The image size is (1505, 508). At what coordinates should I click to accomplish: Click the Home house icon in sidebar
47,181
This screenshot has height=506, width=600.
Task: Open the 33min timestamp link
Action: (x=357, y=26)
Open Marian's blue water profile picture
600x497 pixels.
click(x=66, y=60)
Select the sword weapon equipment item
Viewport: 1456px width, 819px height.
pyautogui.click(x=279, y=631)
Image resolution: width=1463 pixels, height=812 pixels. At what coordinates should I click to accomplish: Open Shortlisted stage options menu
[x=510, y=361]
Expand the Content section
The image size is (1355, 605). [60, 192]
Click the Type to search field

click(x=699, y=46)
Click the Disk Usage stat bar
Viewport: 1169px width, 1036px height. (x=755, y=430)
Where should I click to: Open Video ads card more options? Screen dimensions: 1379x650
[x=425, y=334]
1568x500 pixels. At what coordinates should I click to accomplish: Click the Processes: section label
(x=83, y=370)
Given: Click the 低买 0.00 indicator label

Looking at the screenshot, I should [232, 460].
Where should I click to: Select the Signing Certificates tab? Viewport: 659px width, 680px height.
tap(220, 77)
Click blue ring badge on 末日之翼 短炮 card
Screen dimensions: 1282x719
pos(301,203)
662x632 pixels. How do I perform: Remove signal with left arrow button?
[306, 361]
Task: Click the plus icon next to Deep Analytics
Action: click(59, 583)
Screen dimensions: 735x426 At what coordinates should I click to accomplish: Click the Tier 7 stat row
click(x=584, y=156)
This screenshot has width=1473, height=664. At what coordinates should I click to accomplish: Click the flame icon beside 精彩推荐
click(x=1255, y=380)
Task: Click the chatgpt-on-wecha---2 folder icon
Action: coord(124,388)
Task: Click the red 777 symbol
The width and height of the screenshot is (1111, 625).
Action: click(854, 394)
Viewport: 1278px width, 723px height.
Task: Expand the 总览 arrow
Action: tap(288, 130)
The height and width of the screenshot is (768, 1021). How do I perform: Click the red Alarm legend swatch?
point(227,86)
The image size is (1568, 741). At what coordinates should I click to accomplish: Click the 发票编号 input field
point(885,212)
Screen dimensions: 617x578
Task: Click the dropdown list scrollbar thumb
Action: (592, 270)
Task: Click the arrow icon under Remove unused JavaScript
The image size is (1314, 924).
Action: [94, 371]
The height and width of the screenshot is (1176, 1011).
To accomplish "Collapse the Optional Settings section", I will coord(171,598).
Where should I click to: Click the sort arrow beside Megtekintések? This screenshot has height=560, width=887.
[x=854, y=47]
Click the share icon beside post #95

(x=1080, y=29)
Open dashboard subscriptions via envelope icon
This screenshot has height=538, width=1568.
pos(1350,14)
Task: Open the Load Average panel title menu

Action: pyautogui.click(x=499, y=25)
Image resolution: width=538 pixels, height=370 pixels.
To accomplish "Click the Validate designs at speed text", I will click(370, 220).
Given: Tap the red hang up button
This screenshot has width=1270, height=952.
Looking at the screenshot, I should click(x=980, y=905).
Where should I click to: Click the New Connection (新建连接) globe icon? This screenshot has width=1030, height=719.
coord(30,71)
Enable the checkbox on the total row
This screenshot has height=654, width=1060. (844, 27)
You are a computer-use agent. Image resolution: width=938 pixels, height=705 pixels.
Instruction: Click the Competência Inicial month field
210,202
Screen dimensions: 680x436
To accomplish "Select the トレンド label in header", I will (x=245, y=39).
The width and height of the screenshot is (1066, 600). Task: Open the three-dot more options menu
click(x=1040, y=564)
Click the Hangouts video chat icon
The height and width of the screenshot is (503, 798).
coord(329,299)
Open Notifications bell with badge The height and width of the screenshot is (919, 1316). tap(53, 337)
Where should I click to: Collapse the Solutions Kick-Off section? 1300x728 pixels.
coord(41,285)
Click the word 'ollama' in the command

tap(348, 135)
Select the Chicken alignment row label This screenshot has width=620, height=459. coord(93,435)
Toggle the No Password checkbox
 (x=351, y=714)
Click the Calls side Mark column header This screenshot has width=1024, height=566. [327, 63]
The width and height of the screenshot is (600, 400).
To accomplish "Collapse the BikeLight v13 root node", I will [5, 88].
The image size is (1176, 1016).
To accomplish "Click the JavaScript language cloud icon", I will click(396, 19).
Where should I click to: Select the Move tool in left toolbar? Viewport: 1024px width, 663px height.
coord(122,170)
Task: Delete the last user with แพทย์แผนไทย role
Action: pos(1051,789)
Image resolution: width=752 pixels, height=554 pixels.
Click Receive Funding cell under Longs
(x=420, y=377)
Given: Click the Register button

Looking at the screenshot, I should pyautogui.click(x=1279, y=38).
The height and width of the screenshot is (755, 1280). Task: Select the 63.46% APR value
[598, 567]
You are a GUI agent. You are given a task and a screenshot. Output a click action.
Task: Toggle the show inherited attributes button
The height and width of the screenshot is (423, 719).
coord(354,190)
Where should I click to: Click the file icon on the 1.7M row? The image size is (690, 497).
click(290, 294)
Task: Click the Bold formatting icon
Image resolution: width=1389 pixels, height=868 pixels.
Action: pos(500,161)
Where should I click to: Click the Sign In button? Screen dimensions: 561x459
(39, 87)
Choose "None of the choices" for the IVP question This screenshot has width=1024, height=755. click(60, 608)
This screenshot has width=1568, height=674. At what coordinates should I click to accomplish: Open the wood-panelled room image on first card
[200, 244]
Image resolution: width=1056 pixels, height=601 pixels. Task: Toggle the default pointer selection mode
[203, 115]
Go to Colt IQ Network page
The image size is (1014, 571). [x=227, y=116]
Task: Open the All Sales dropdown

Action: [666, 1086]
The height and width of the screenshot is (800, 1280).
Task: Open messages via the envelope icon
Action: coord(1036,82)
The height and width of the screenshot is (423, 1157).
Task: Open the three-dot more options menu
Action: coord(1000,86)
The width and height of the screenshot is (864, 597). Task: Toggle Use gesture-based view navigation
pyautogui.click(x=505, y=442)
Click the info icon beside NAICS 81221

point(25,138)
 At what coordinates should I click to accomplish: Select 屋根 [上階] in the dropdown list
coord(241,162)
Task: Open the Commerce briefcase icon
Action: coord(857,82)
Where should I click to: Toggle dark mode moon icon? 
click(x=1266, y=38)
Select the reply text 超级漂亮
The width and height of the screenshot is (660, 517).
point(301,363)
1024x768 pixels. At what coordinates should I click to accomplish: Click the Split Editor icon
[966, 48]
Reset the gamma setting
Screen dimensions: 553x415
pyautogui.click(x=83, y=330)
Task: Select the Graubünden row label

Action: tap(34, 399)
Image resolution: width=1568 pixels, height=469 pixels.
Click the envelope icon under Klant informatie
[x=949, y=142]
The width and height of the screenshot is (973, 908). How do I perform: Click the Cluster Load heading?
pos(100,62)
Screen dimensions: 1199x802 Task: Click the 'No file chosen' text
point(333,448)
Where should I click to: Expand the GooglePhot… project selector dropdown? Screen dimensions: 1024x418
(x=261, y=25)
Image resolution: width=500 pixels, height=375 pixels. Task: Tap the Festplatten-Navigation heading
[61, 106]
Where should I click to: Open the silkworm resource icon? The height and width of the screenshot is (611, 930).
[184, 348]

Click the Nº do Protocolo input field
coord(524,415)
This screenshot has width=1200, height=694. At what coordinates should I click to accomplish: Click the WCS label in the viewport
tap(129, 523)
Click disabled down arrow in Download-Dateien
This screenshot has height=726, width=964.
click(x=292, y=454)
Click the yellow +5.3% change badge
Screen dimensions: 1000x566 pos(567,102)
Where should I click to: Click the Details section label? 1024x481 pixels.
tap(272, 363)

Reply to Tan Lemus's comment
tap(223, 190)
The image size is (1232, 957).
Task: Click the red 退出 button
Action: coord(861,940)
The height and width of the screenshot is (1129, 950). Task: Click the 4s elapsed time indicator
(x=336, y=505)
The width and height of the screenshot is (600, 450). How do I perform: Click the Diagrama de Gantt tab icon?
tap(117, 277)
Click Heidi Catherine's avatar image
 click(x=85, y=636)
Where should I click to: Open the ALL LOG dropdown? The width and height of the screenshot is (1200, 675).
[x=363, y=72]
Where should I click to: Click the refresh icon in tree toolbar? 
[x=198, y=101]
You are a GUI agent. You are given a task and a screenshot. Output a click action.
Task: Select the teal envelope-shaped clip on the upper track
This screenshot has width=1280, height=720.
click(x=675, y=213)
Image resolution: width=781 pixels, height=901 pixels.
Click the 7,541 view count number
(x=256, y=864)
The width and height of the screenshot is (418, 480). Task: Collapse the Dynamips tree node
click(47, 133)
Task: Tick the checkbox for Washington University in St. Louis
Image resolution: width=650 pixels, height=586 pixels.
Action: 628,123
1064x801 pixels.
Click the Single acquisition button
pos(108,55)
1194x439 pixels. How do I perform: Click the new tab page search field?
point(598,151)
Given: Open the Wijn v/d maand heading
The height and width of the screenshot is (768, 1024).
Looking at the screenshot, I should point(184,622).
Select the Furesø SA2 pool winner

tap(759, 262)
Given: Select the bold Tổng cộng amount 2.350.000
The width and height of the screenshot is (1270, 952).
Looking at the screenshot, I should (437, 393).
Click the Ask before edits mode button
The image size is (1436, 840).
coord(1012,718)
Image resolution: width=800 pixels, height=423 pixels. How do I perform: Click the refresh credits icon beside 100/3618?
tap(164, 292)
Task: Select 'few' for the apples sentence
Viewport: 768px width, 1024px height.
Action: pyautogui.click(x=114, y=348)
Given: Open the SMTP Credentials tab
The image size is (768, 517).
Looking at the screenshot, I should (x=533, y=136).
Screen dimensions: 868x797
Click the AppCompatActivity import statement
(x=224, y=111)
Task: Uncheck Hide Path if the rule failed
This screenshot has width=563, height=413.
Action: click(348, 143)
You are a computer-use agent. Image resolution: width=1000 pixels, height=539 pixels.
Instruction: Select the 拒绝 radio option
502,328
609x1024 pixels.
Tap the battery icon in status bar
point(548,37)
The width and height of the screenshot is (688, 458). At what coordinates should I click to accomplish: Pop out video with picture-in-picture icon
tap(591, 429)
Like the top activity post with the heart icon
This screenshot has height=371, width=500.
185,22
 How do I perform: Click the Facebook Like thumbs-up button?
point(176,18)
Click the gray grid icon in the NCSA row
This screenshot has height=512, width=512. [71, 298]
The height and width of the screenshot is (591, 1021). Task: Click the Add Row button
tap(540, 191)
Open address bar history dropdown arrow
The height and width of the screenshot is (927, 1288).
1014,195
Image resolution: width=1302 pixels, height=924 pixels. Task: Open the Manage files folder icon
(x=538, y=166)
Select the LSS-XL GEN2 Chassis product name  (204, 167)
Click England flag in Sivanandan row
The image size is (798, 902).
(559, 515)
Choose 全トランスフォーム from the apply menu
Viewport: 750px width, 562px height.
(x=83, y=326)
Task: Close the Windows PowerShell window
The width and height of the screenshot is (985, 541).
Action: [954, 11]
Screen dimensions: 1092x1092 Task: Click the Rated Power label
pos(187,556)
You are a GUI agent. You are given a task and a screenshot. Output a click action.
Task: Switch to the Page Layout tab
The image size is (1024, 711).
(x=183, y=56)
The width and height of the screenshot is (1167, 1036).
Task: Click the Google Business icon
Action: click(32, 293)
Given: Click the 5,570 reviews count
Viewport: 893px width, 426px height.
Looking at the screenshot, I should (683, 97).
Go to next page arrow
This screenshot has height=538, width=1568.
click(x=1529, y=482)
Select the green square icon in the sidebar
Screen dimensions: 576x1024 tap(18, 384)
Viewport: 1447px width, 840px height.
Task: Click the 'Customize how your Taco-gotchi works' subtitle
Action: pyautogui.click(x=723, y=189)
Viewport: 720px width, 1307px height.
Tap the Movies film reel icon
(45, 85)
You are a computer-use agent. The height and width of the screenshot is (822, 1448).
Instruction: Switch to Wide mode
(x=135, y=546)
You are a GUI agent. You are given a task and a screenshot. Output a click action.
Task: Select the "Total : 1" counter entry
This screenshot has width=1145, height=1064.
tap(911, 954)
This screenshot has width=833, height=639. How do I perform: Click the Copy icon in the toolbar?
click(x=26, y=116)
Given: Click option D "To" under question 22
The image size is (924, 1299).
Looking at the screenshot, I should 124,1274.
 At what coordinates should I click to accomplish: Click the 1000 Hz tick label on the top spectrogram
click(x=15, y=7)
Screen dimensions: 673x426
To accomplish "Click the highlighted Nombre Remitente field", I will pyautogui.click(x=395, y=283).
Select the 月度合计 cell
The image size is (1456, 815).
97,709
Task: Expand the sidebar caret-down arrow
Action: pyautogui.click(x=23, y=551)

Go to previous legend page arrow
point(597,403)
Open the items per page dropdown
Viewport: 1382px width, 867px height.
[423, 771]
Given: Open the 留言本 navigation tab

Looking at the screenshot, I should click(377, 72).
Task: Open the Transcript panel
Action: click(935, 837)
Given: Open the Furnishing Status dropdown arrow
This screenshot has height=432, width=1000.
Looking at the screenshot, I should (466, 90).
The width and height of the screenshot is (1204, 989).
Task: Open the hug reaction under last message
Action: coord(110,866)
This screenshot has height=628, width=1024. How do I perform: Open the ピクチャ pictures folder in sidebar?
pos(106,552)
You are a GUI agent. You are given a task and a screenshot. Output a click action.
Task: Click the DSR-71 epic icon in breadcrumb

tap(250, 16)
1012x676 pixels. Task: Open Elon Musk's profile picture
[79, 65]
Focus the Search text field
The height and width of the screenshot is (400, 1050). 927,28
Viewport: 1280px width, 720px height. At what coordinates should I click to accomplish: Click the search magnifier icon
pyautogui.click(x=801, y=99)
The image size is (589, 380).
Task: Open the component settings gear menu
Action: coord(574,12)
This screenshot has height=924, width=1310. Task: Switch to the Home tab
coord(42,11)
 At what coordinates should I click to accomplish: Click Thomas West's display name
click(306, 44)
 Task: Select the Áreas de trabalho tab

-=-=-

● **Task to complete**:
Only the number is wanted. Count the lines above that include the word "will".

● **Solution below**:
6